Advanced Stage Hepatocellular Carcinoma Successfully Treated with Liver-directed Concurrent Chemoradiotherapy and Sequential Transarterial Radio-embolization

J Liver Cancer. 2021 Mar;21(1):97-103. doi: 10.17998/jlc.21.1.97. Epub 2021 Mar 31.

Abstract

Optimal treatment strategies for patients with advanced hepatocellular carcinoma (HCC) is yet to be determined. Herein, we present a case of advanced HCC with tumor invasion into the right anterior portal vein and right hepatic vein where complete response (CR) was achieved via a multidisciplinary approach.

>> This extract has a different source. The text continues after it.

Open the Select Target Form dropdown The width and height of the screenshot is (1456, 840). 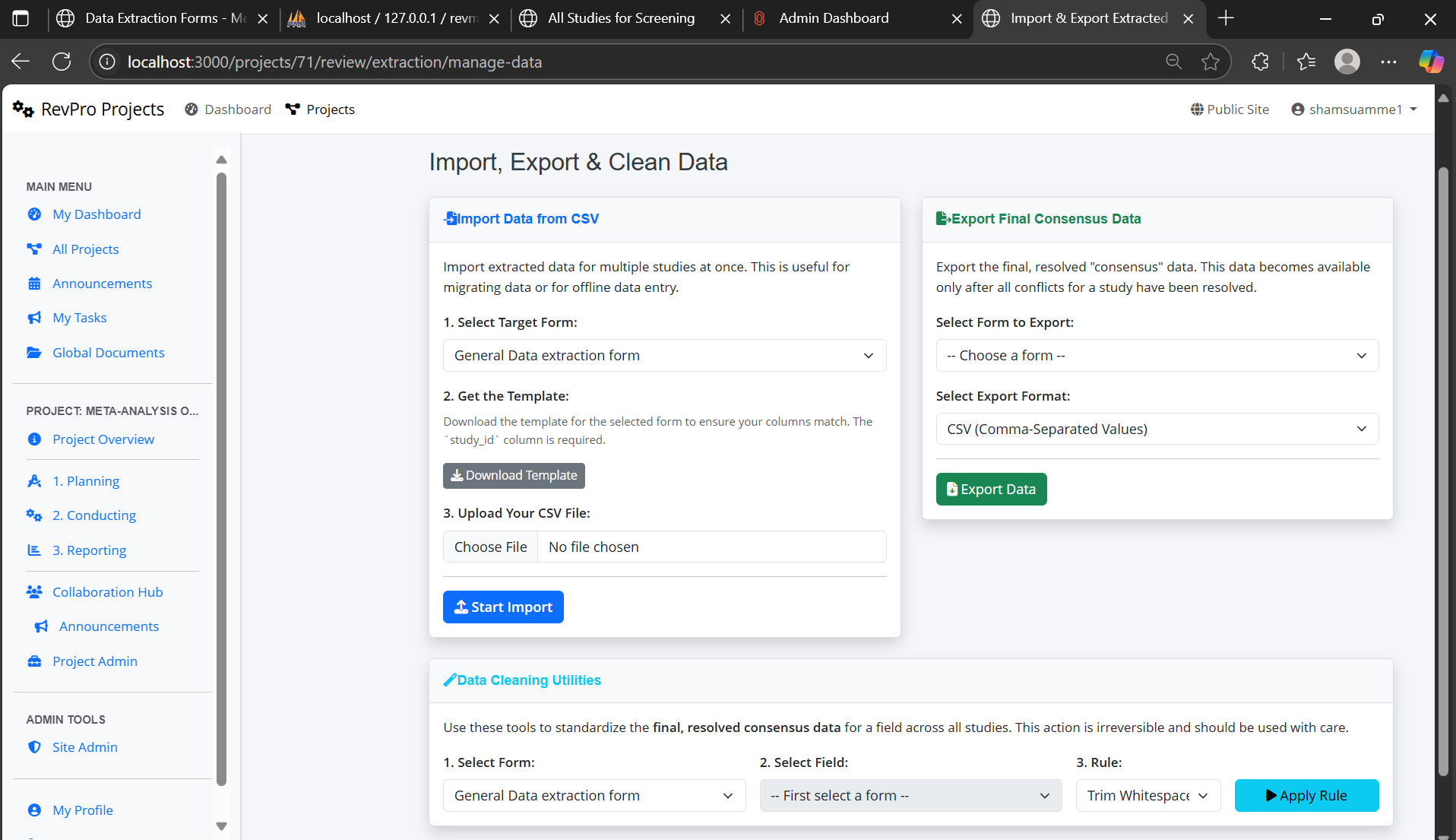(664, 356)
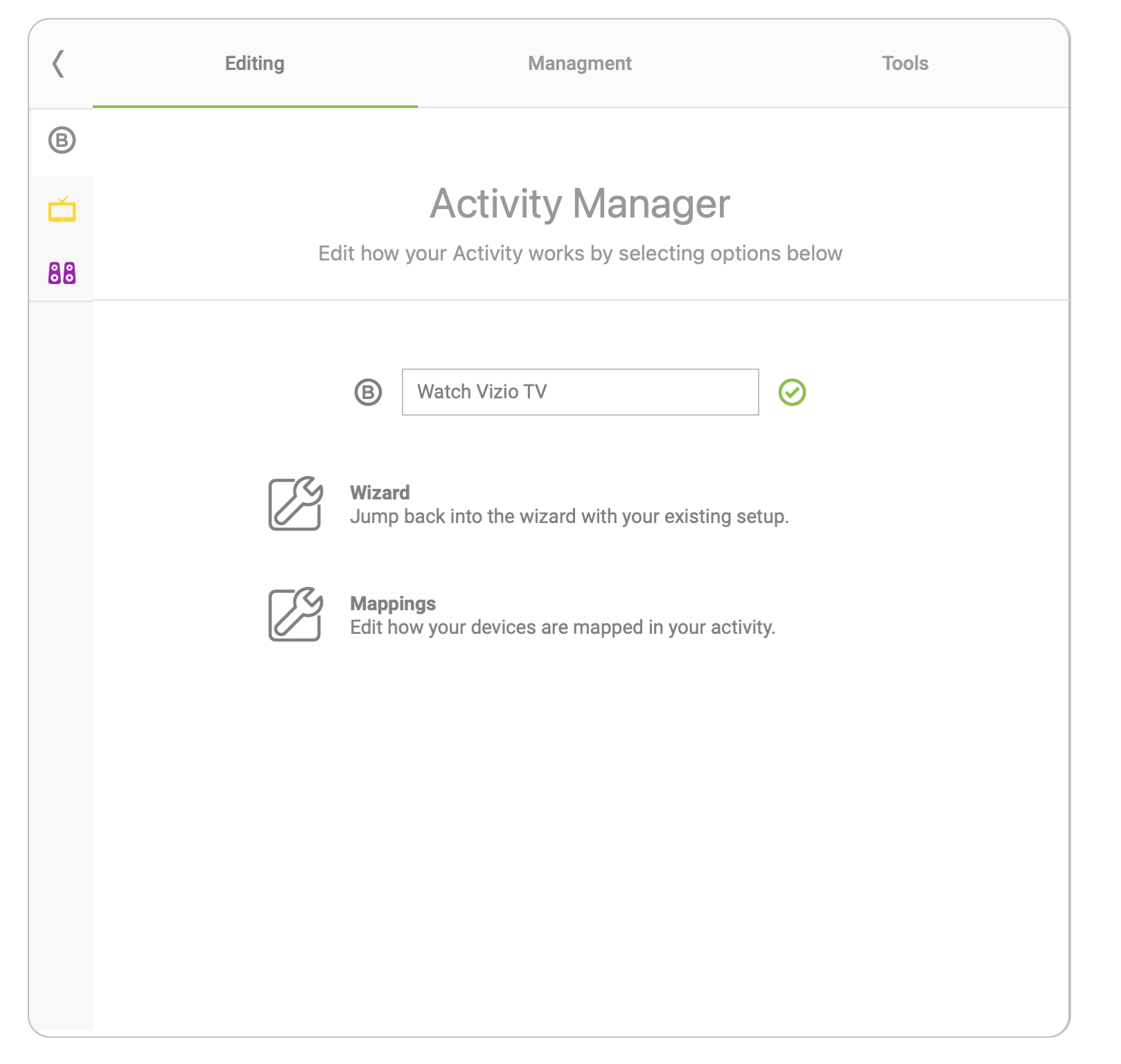This screenshot has width=1121, height=1064.
Task: Click the circled B icon beside name field
Action: tap(368, 393)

This patient had a 10.5 cm-sized HCC invading segment VI, without extrahepatic spread. Liver function was classified as Child-Pugh class A, and the performance status was good. Transarterial radio-embolization (TARE) was performed 6 weeks after the completion of liver-directed concurrent chemoradiotherapy, and CR was confirmed 3 months post-TARE. Adoptive cell therapies were performed as adjuvant therapy and CR was maintained for over 15 months, until the local recurrence of a 2 cm-sized HCC was found. Therefore, in selected cases with preserved liver function, combination therapies, including LRTs and systemic therapy, can be a useful therapeutic option for advanced HCC.

Keywords: Concurrent chemoradiotherapy; Hepatocellular carcinoma; Radioembolization; Yttrium-90.